Créé avec un succès critique certain à Madrid en 2021, l’opéra de chambre Tránsito du compositeur espagnol Jesús Torres, voit déjà Valence lui offrir une nouvelle production, en association avec le Teatro Colon de Buenos Aires. L’œuvre fait donc une belle carrière dans le monde hispanique, non sans mérite eut égard à sa partition et aux thèmes qu’elle aborde.
Adapté librement d’une pièce de Max Aub de 1944, Tránsito raconte l’exil mexicain d’Emilio, chassé par l’arrivée au pouvoir de Franco à la fin de la guerre civile espagnole.

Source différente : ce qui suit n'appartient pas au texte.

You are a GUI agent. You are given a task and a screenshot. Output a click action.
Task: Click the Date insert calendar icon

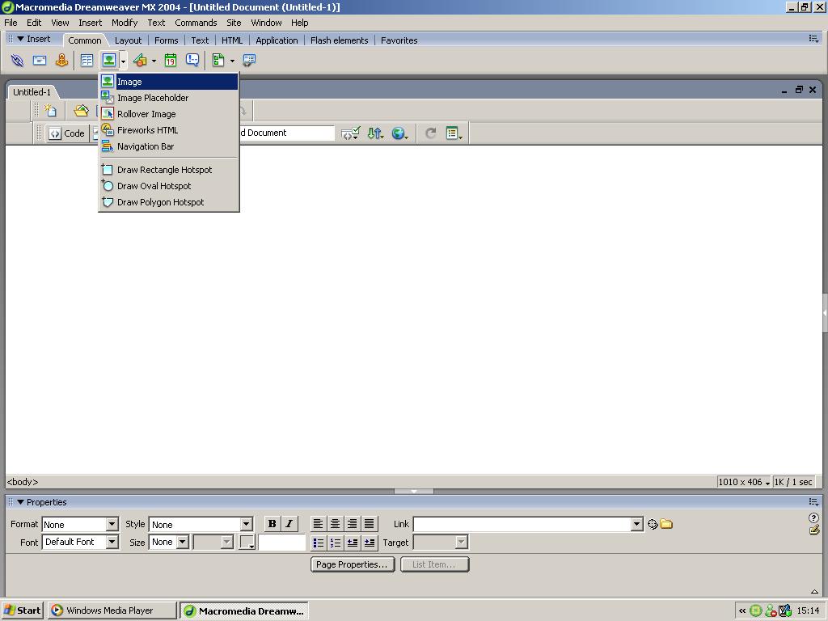[171, 61]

Le livret fait dialoguer ce déraciné avec son épouse restée auprès de leurs enfants en Espagne, cependant que lui refait sa vie, sans amour, avec Tránsito, une jeune femme aimante et dévouée dont le nom incarne tout le déchirement des personnages. Ces dialogues, on le devine, sont des extrapolations des lettres qui traversent l’Atlantique et des fantasmes que les uns projettent sur les autres. Seuls donc, Tránsito et Alfredo, compagnon de lutte lui aussi exilé et prêt à rentrer au péril de sa vie, mettent Emilio face à ses contradictions, à sa défaite, à sa lâcheté. Dans les dernières scènes, il imagine des retrouvailles avec son plus jeune fils – scène la plus bouleversante de l’œuvre – pour qui il craint la vengeance du régime. Une crainte confirmée par son épouse qui lui annonce sa mort sous les balles franquistes. Pour autant, Emilio reste dans son apathie d’exilé, incapable de se résoudre à la moindre action. Derrière cette description cruelle pour le personnage principal, l’œuvre donne aussi à sentir les destins de ceux qui s’exilent, hier chassé par l’oppression et la guerre, aujourd’hui par des pays en faillite (on imagine l’écho à Buenos Aires prochainement) ou par des régimes au moins aussi sanguinaires que celui du sinistre Caudillo.
La composition de Jesús Torres aborde avec justesse l’âpre texte qu’elle s’est choisi. Les percussions y occupent une place prépondérante et scande de manière lancinante les impasses de ces dialogues. Pour autant, le compositeur ne se refuse pas l’harmonie et signe une œuvre plus classique qu’il n’y parait. L’écriture vocale, entre arioso et chanté-parlé rapide participe à un effet de réel qui plonge au cœur du drame de ces personnages. Jordi Frances, déjà derrière le pupitre à Madrid, fait vivre son orchestre de chambre avec à la fois fureur et langueur en épousant les intentions de la partition.
Trois chanteurs de la création participent de cette deuxième mouture scénique. Isaac Galan (Emilio) ne fait qu’un avec son personnage torturé entre son idéal politique et les récriminations de ceux qui l’entourent physiquement et mentalement. Le timbre suave et l’émission claire du baryton participent grandement à la sympathie que l’on ressent pour son personnage, malgré nous. Maria Miro reprend le rôle de son épouse Cruz à laquelle elle confère des accents maternels, même dans les scènes de dispute. Là encore, c’est avec son fils Pedro qu’elle s’avère la plus bouleversante. Ce dernier est interprété avec une grande sensibilité par Pablo Garcia-Lopez, déjà de la création madrilène. Le timbre léger et coloré du ténor lui permet d’endosser le jeune renfrogné et vindicatif face à son père tout autant que l’homme éperdu au moment de la mort. Alfredo trouve en Toni Marsol un interprète intense qui porte toute la rage révolutionnaire vengeresse dans des attaques mordantes et timbre métallique. Enfin, Carmen Artaza hérite d’un rôle-titre réduit à quelques répliques. Elle les délivre avec toute la délicatesse imposée par son personnage, appliquant un baume de notes piano qui sont autant de respiration dans cette œuvre âpre.
Seule la proposition scénique de Carles Alfaro nous a semblé en-deçà de l’engagement du reste du plateau. Le choix d’une double tournette, matérialisation de l’exil mental et physique du personnage, se transforme rapidement en un geste purement esthétique. Ce ne sont pas les quelques projections vidéos, absconses dans leur évocation de l’Espagne des années 1950, qui confèrent davantage de sens. La direction d’acteur pourtant est de qualité mais elle s’empêtre dans les mailles de la toile que le décor a tissée.